[Start RECORD EXCERPTS]

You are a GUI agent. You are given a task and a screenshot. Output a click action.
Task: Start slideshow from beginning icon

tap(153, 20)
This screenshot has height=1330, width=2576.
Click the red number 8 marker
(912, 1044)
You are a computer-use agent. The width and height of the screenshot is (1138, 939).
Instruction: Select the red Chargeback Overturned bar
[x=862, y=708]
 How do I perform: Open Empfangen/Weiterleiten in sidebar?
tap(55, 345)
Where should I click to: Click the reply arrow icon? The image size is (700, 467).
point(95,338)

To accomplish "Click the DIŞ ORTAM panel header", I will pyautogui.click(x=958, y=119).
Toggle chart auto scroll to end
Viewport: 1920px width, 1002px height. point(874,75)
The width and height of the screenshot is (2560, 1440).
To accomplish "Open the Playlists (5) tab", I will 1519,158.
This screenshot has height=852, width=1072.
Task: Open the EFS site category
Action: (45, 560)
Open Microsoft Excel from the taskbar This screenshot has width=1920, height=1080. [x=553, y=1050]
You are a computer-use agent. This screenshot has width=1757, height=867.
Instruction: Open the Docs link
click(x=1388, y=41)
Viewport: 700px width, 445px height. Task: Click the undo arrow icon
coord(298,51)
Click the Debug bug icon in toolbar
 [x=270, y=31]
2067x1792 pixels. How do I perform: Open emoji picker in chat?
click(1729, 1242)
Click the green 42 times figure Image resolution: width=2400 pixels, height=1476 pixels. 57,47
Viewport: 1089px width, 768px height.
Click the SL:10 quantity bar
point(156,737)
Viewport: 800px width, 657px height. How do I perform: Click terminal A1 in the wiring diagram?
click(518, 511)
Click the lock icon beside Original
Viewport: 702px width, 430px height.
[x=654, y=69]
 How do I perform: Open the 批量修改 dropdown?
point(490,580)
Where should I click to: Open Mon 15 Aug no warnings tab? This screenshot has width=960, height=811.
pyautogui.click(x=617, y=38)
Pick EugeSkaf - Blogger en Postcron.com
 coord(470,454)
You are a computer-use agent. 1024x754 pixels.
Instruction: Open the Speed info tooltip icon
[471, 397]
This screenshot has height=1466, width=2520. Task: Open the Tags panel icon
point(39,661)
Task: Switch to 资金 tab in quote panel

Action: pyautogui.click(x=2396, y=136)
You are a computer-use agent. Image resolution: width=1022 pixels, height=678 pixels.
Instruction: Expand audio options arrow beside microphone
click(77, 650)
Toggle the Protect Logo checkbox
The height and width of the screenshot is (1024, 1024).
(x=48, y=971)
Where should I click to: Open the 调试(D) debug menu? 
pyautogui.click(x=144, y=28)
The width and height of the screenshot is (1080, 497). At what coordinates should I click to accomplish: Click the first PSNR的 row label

[End RECORD EXCERPTS]

Copy out the rows word for word, beginning at the line that has "Open Microsoft Excel" and stopping after the line that has "pyautogui.click(x=617, y=38)".

Open Microsoft Excel from the taskbar This screenshot has width=1920, height=1080. [x=553, y=1050]
You are a computer-use agent. This screenshot has width=1757, height=867.
Instruction: Open the Docs link
click(x=1388, y=41)
Viewport: 700px width, 445px height. Task: Click the undo arrow icon
coord(298,51)
Click the Debug bug icon in toolbar
 [x=270, y=31]
2067x1792 pixels. How do I perform: Open emoji picker in chat?
click(1729, 1242)
Click the green 42 times figure Image resolution: width=2400 pixels, height=1476 pixels. 57,47
Viewport: 1089px width, 768px height.
Click the SL:10 quantity bar
point(156,737)
Viewport: 800px width, 657px height. How do I perform: Click terminal A1 in the wiring diagram?
click(518, 511)
Click the lock icon beside Original
Viewport: 702px width, 430px height.
[x=654, y=69]
 How do I perform: Open the 批量修改 dropdown?
point(490,580)
Where should I click to: Open Mon 15 Aug no warnings tab? This screenshot has width=960, height=811.
pyautogui.click(x=617, y=38)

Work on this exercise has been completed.